The Problem with Fragmentation

For years, LinkedIn’s feed operated on a patchwork of pipelines. Each system optimized for different content slices—chronological network updates, trending topics, interest-based filtering, industry-specific posts, and embedding-based recommendations. While functional, this approach led to escalating maintenance costs and inefficiencies. Engineers recognized that the system’s complexity hindered its ability to adapt to evolving user behavior and deliver truly personalized experiences.
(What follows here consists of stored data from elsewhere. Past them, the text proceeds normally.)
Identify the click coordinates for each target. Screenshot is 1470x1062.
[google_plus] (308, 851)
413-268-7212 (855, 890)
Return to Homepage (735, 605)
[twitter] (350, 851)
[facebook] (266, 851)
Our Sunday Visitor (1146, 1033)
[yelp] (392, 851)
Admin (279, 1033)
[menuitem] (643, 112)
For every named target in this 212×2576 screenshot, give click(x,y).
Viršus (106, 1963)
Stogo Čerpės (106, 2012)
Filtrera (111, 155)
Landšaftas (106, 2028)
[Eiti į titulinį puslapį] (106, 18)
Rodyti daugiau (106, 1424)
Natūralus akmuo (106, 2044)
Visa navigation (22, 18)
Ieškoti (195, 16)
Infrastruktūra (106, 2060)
LLMs as a Unified Solution

LinkedIn’s solution involves three key layers: content retrieval, ranking, and compute management. The company now uses LLMs to understand professional context more deeply, matching users to relevant content based on both their stated interests (title, skills, industry) and actual behavior over time. This approach overcomes the limitations of previous systems that struggled to reconcile these often-conflicting signals.
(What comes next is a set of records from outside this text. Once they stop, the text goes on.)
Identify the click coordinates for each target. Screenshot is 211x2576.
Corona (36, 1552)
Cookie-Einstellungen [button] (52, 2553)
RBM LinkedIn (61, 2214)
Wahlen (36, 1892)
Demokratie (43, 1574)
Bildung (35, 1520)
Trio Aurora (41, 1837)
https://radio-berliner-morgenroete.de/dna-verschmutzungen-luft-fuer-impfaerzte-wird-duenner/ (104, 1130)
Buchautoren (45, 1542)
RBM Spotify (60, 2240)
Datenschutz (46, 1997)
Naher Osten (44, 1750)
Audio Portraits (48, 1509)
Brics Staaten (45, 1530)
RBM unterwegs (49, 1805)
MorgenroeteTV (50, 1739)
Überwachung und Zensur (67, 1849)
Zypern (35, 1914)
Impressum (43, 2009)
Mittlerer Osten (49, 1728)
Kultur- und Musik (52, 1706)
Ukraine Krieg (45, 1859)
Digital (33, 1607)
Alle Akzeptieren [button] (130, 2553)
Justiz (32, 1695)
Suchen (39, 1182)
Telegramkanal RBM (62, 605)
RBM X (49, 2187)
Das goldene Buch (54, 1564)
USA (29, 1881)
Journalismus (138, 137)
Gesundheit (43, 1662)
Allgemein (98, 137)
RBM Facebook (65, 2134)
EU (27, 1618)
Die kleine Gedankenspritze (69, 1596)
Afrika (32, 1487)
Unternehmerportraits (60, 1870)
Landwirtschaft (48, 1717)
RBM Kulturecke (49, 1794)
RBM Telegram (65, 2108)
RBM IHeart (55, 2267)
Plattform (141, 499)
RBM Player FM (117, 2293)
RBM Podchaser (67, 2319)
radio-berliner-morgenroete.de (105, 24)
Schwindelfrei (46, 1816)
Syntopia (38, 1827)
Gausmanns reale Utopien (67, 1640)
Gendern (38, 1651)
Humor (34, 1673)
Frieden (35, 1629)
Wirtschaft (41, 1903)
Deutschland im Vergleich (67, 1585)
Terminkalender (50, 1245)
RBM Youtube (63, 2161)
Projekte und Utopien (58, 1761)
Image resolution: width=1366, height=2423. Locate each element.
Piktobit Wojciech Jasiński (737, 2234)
The redesign includes a proprietary Generative Recommender (GR) model. Unlike traditional ranking systems, GR treats user interaction history as a continuous sequence—a “professional story” told through engagement patterns. This allows the feed to understand long-term interests and deliver more meaningful content.
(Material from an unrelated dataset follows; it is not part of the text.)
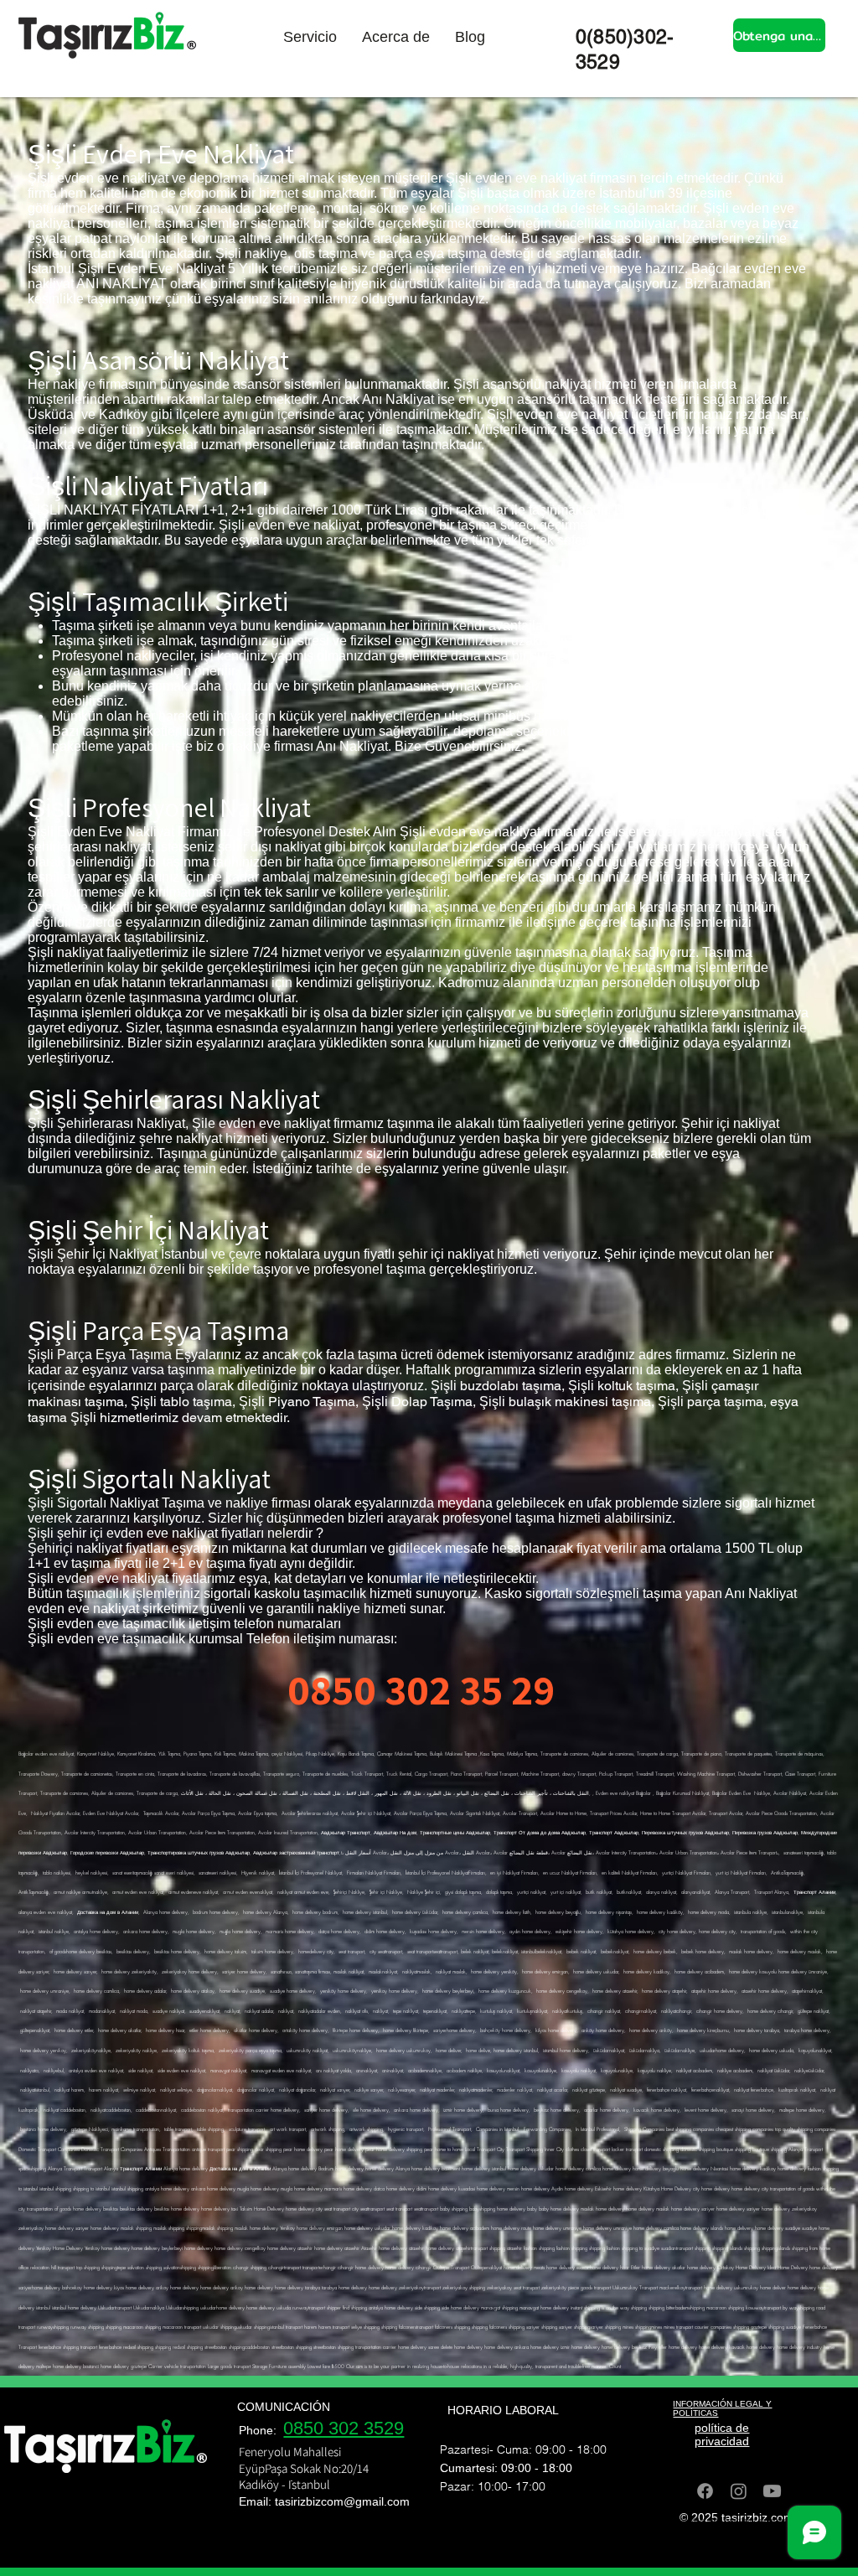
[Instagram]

Engineering Challenges at Scale

Deploying LLMs at LinkedIn’s scale wasn’t straightforward. One initial hurdle involved converting structured data (like engagement counts) into text for LLM processing. The team discovered that LLMs treated numbers as unstructured tokens, stripping them of their significance. To fix this, they implemented percentile buckets with special tokens, allowing the model to distinguish popularity signals from ordinary text.

Another key challenge was optimizing compute costs. LinkedIn disaggregated CPU-bound feature processing from GPU-heavy model inference to avoid bottlenecks. Custom C++ data loaders replaced Python multiprocessing to reduce overhead, and a Flash Attention variant was developed to optimize attention computation. Parallelized checkpointing further maximized GPU memory usage.

What This Means

LinkedIn’s transition highlights the growing reliance on LLMs for large-scale recommendation systems. However, it also demonstrates that deploying these models effectively requires significant engineering effort. The redesign isn’t just about adopting LLMs; it’s about rethinking how data is represented, how compute resources are managed, and how user history is interpreted. This shift underscores a fundamental principle: scaling AI solutions often necessitates solving entirely new classes of problems.